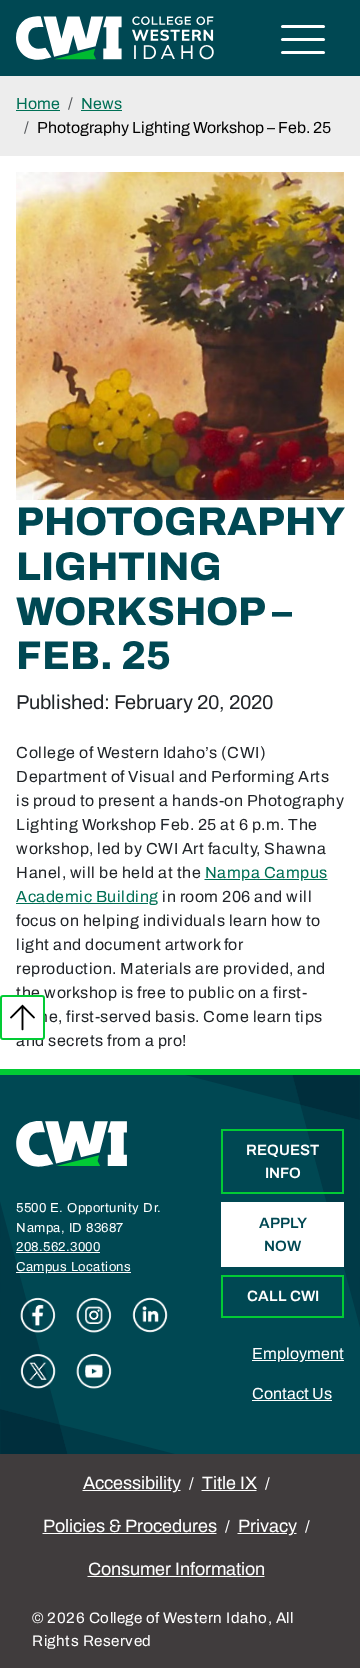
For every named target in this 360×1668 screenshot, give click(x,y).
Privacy (267, 1526)
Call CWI (283, 1296)
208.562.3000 (58, 1247)
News (101, 103)
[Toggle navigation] (303, 42)
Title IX (229, 1483)
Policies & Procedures (130, 1526)
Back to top (22, 1017)
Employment (298, 1353)
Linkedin (150, 1315)
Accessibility (132, 1483)
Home (38, 103)
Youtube (94, 1371)
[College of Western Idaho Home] (115, 36)
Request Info (282, 1161)
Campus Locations (73, 1267)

□ □ □

* _About this exercise_
Restate exactly, and only, every line from the one that contains "Youtube (94, 1371)" through the last line of the records.

* _Response to this task_
Youtube (94, 1371)
[College of Western Idaho Home] (115, 36)
Request Info (282, 1161)
Campus Locations (73, 1267)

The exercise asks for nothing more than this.